(begin)

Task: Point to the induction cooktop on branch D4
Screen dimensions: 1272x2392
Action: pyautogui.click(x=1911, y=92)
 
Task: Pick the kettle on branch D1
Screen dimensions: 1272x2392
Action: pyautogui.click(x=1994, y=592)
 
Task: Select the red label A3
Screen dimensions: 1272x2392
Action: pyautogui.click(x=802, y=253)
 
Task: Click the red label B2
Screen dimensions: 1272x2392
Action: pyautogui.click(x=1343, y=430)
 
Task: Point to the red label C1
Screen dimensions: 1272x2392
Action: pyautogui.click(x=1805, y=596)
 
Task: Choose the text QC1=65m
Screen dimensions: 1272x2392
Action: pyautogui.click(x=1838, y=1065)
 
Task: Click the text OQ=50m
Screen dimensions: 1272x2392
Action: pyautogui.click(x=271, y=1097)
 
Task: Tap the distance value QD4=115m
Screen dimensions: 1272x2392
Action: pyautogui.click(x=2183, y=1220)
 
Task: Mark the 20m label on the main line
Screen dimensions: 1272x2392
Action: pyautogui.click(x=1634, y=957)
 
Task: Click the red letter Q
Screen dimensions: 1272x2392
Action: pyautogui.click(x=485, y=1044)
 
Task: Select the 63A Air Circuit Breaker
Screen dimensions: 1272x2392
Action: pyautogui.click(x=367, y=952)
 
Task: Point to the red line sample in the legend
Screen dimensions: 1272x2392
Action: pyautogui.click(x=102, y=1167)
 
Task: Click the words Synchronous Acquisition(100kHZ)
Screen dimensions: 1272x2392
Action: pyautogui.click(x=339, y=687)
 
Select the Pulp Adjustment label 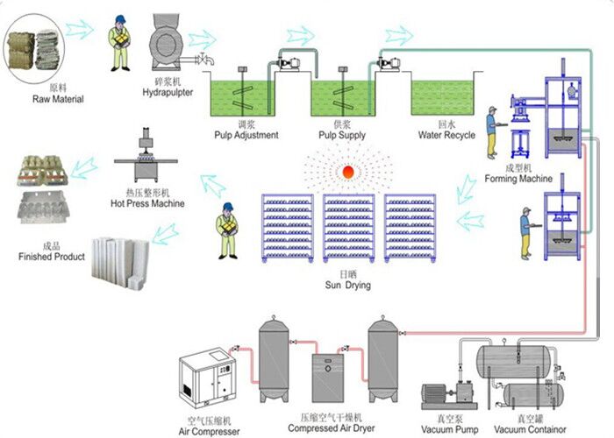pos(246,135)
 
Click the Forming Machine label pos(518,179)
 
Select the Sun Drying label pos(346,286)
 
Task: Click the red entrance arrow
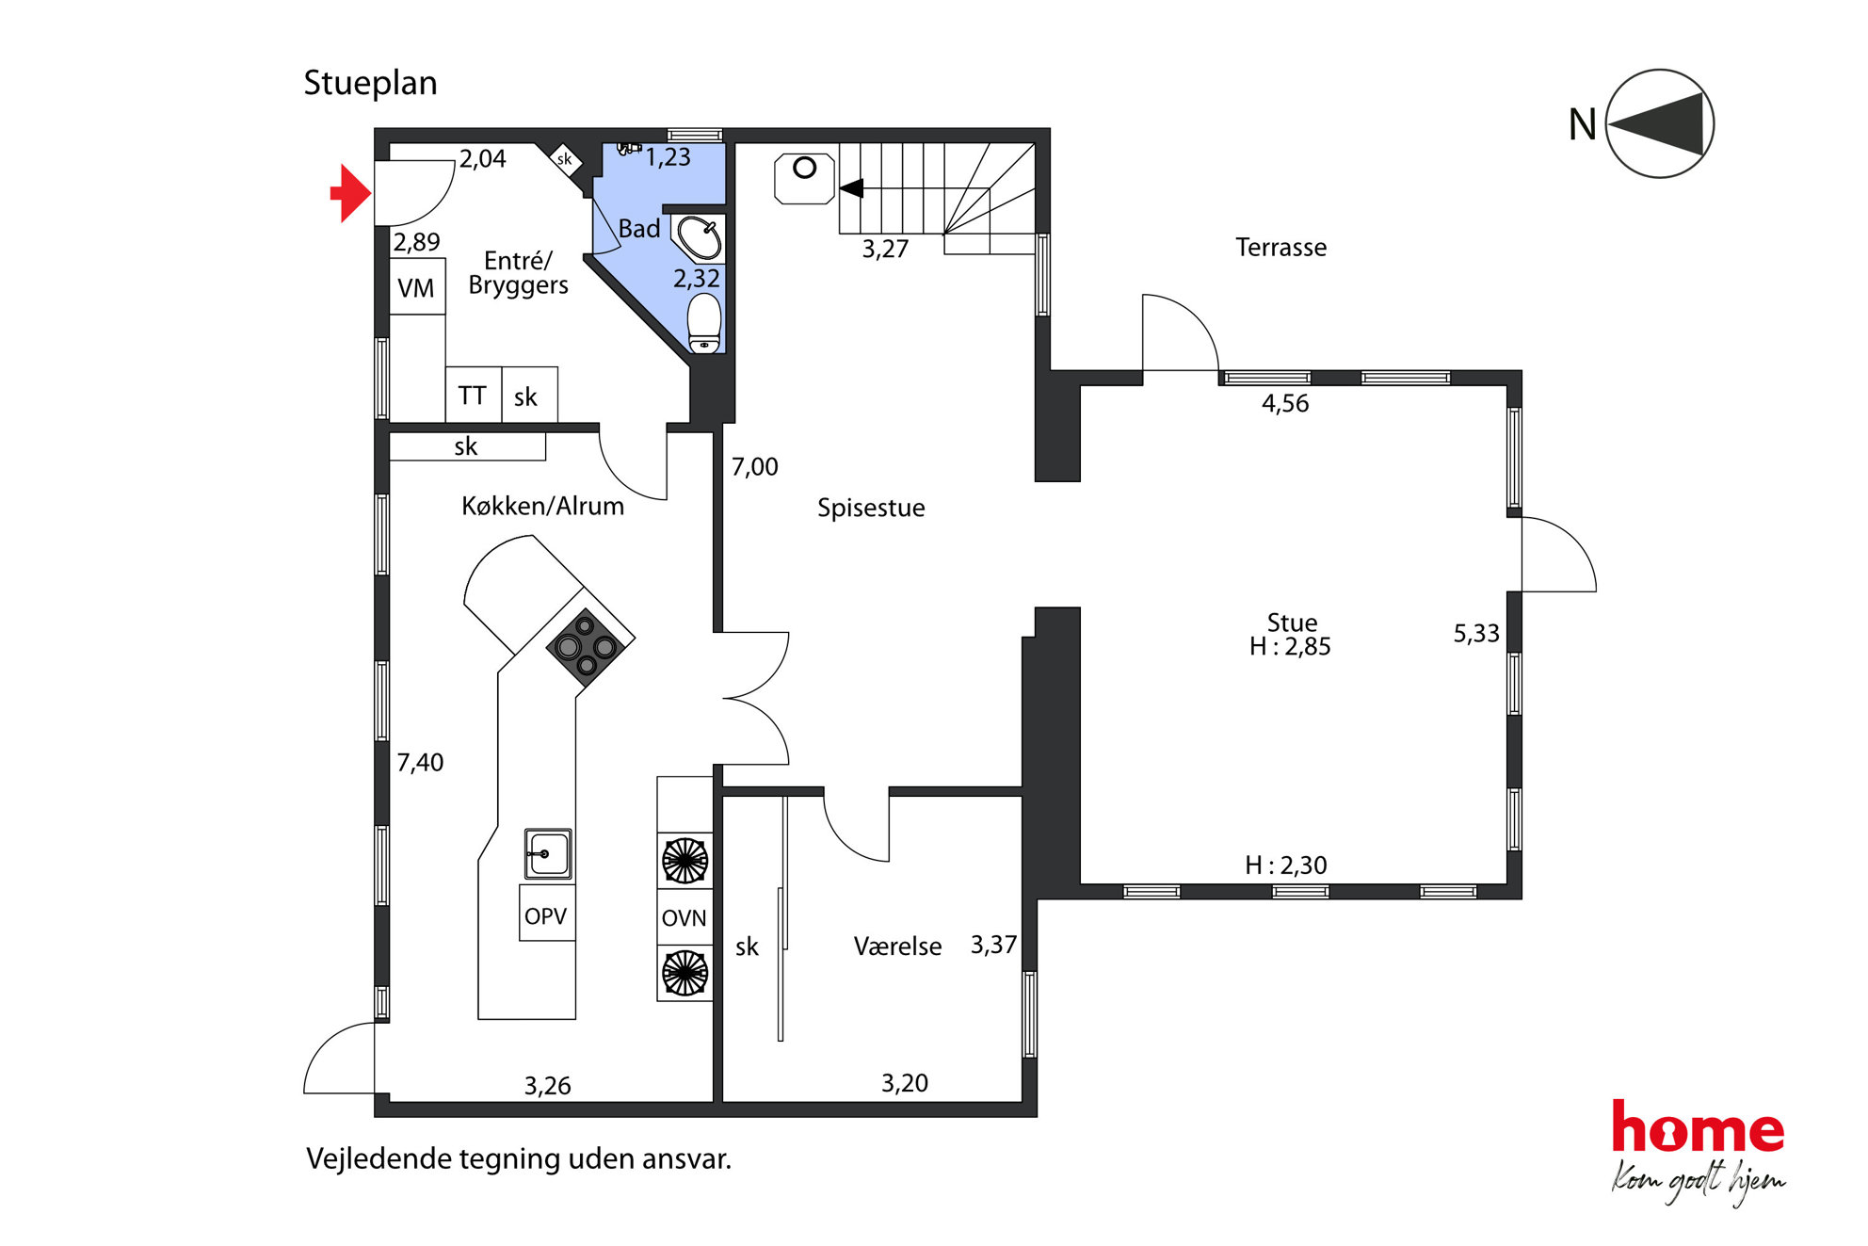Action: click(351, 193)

(end)
(begin)

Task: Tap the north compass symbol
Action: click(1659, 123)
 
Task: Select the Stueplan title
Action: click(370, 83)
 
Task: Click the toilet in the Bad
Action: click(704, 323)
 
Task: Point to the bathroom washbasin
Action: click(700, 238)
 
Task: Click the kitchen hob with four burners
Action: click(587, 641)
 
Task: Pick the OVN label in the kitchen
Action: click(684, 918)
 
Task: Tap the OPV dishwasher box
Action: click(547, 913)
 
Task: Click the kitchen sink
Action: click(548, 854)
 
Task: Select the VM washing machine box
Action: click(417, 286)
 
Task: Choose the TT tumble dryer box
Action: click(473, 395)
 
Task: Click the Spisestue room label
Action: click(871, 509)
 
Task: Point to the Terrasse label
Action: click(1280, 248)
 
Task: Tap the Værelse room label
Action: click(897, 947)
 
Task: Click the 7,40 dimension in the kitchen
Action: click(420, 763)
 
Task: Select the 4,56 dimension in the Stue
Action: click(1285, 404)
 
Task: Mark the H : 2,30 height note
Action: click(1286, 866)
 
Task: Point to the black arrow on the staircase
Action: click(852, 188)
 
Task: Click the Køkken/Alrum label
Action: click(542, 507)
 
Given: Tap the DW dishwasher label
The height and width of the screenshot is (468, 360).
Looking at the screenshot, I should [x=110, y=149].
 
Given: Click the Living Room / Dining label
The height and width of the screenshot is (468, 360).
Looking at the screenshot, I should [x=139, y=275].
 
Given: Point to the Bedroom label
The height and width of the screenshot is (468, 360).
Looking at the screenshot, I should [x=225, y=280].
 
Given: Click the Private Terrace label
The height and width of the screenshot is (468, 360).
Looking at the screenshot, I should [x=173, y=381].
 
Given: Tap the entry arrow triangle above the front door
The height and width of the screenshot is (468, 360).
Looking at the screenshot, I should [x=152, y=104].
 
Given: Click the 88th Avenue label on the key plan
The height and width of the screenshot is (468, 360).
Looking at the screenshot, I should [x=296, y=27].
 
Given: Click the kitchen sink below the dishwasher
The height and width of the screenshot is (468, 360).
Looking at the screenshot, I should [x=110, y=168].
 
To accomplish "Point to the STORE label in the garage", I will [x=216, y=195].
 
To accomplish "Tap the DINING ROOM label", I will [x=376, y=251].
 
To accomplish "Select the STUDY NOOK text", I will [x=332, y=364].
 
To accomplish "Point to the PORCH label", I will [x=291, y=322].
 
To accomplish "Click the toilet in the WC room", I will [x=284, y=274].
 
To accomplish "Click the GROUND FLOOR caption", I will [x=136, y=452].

(end)

Work required:
Output the portion of the data that opens with the line containing "Task: Select the Stueplan title" and closes with the line containing "Action: click(542, 507)", both included, as a JSON list of strings with one string per line and blank lines omitted.

Expected answer:
[
  "Task: Select the Stueplan title",
  "Action: click(370, 83)",
  "Task: Click the toilet in the Bad",
  "Action: click(704, 323)",
  "Task: Point to the bathroom washbasin",
  "Action: click(700, 238)",
  "Task: Click the kitchen hob with four burners",
  "Action: click(587, 641)",
  "Task: Pick the OVN label in the kitchen",
  "Action: click(684, 918)",
  "Task: Tap the OPV dishwasher box",
  "Action: click(547, 913)",
  "Task: Click the kitchen sink",
  "Action: click(548, 854)",
  "Task: Select the VM washing machine box",
  "Action: click(417, 286)",
  "Task: Choose the TT tumble dryer box",
  "Action: click(473, 395)",
  "Task: Click the Spisestue room label",
  "Action: click(871, 509)",
  "Task: Point to the Terrasse label",
  "Action: click(1280, 248)",
  "Task: Tap the Værelse room label",
  "Action: click(897, 947)",
  "Task: Click the 7,40 dimension in the kitchen",
  "Action: click(420, 763)",
  "Task: Select the 4,56 dimension in the Stue",
  "Action: click(1285, 404)",
  "Task: Mark the H : 2,30 height note",
  "Action: click(1286, 866)",
  "Task: Point to the black arrow on the staircase",
  "Action: click(852, 188)",
  "Task: Click the Køkken/Alrum label",
  "Action: click(542, 507)"
]